> Raw data:
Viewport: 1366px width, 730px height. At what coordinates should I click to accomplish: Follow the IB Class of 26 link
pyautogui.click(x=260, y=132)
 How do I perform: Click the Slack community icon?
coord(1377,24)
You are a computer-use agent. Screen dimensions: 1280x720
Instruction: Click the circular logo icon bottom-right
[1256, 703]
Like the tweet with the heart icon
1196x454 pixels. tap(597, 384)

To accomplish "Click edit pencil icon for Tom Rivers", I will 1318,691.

> Request: Rewrite these records, replacing "icon" with "button" throughout and leaving everything else unchanged.

> Solution:
Viewport: 1366px width, 730px height. At what coordinates should I click to accomplish: Follow the IB Class of 26 link
pyautogui.click(x=260, y=132)
 How do I perform: Click the Slack community button?
coord(1377,24)
You are a computer-use agent. Screen dimensions: 1280x720
Instruction: Click the circular logo button bottom-right
[1256, 703]
Like the tweet with the heart button
1196x454 pixels. tap(597, 384)

To accomplish "Click edit pencil button for Tom Rivers", I will 1318,691.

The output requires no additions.